▶ **What the exercise asks**
Resume the forum discussion about the Nikon 58mm lens below, starting after its last line.
═══ Text provided ═══
I recently changed from Canon to Nikon and at first blew off the 58mm as too pricy for what it is. Went through this whole thread and saw something special in the rendering which is lacking in most Nikon lenses (85 1.4G for example). Bit the bullet and now it lives on my other D750. I miss the Canon 85L, it was the one Canon lens that you could not get bad bokeh. Had the Sigma 50mm Art on Canon, I was gobsmacked by the sharpness wide open and it has great microcontrast to separate the subject from the background. However I primarily photograph people and good overall rendition is more important, 58mm is enough sharp.
From those car photos and the self portrait in the flickr set, my eyes tell me the 58g leaves the detail in the rear-of-focus transition area and proceeds to give a hazy effect around them, rather like the Nikon 85 f/1.4g did in an 85l vs 85g test I saw online. The Sigma doesn't leave the detail the same way, it seems to blur everything behind the focus plane pretty quickly. I'm not sure how subject distance affects the portrait, but the transition area does look different to me. The Sigma's portrait is easier for me to look at, the sharp areas are clearly sharp and the transition area is obviously softer instead of just glowing.
This is something I preferred about the Canon 85L over the Nikon 85g as well, same effect and same subjective reason. There's usually more behind than in front of the focus point, and the transition area makes a big difference. Supposedly at least some of Nikon's lenses are softer in front of the focal point while Canon's are typically softer behind. From what I've read, you can't have both.
Some of the 58g photos look more blue/magenta, especially the car wheel.
The Sigma portrait looks sharper but I'm not sure about the post work involved. Most of the Sigma images appear sharper in the focused area.
The Sigma images tend to appear more contrasty.
I would like to know if they received similar/comparable post-processing.
My .02 as someone interested in owning and using the lens for work.
Elijah wrote:
Awesome shots. Great moments. However, I don't see you using this lens at f/1.4 judging by the bokeh. Are you one of those who shoots at f/2.0 and smaller just to be "safe"?
Edit: Just observed the images even deeper... they look like 50mm shots...
Correct, but it's not a question of safety, I generally shoot across the range at f2 - gives a nice balance of DOF and isolation especially when there's more than one subject.
I've almost never shot an f1.4 lens wide open at weddings unless the light has been so poor I've had no choice to get the shutter speed.
Jason_Brook wrote:
I'm going to side with you. Either those are stopped down or it's not the 58. It kinda smells like Sigma with the tree bokeh......and lack of CA
Stopped down to f2 - but it's most definitely the 58
Radiohead wrote:
Correct, but it's not a question of safety, I generally shoot across the range at f2 - gives a nice balance of DOF and isolation especially when there's more than one subject.
═══ Material provided ═══
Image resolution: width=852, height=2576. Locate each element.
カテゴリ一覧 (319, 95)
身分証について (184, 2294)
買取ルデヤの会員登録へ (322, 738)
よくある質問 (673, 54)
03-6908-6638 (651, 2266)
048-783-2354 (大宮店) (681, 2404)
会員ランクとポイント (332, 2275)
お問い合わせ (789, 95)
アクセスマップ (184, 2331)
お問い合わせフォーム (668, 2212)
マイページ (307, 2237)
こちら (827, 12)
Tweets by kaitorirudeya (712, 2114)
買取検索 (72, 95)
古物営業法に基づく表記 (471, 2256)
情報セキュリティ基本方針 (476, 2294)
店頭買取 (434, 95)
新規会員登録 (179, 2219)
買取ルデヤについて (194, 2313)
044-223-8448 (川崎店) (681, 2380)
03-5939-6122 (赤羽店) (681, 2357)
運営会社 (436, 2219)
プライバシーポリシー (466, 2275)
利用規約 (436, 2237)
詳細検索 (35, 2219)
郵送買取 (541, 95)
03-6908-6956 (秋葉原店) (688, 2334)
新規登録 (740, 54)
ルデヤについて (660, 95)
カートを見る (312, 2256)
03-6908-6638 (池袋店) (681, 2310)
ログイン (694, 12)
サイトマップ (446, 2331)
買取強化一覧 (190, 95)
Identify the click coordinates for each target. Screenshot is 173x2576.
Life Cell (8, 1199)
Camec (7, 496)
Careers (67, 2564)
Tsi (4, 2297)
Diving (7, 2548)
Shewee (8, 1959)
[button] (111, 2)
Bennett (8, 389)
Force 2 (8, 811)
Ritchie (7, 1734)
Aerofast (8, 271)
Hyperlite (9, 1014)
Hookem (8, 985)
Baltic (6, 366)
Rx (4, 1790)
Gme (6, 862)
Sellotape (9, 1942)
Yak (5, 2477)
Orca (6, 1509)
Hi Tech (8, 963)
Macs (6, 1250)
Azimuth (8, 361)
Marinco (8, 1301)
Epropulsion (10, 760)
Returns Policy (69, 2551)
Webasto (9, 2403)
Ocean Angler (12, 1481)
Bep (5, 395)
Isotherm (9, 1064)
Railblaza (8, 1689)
═══
▶ **Written answer**
I've almost never shot an f1.4 lens wide open at weddings unless the light has been so poor I've had no choice to get the shutter speed.
Um... I just don't get it. I don't understand why people do this. If I was to stop down a lens to f/2, I would most definitely shoot with the 50mm f/1.8G. It's LIGHTER, it's SMALLER and it's CHEAPER.
You buy the 58mm for f/1.4 bookeh, softness, haziness and chromatic aberration, not to shoot at f/2.0.
Elijah wrote:
Um... I just don't get it. I don't understand why people do this. If I was to stop down a lens to f/2, I would most definitely shoot with the 50mm f/1.8G. It's LIGHTER, it's SMALLER and it's CHEAPER.
You buy the 58mm for f/1.4 bookeh, softness, haziness and chromatic aberration, not to shoot at f/2.0.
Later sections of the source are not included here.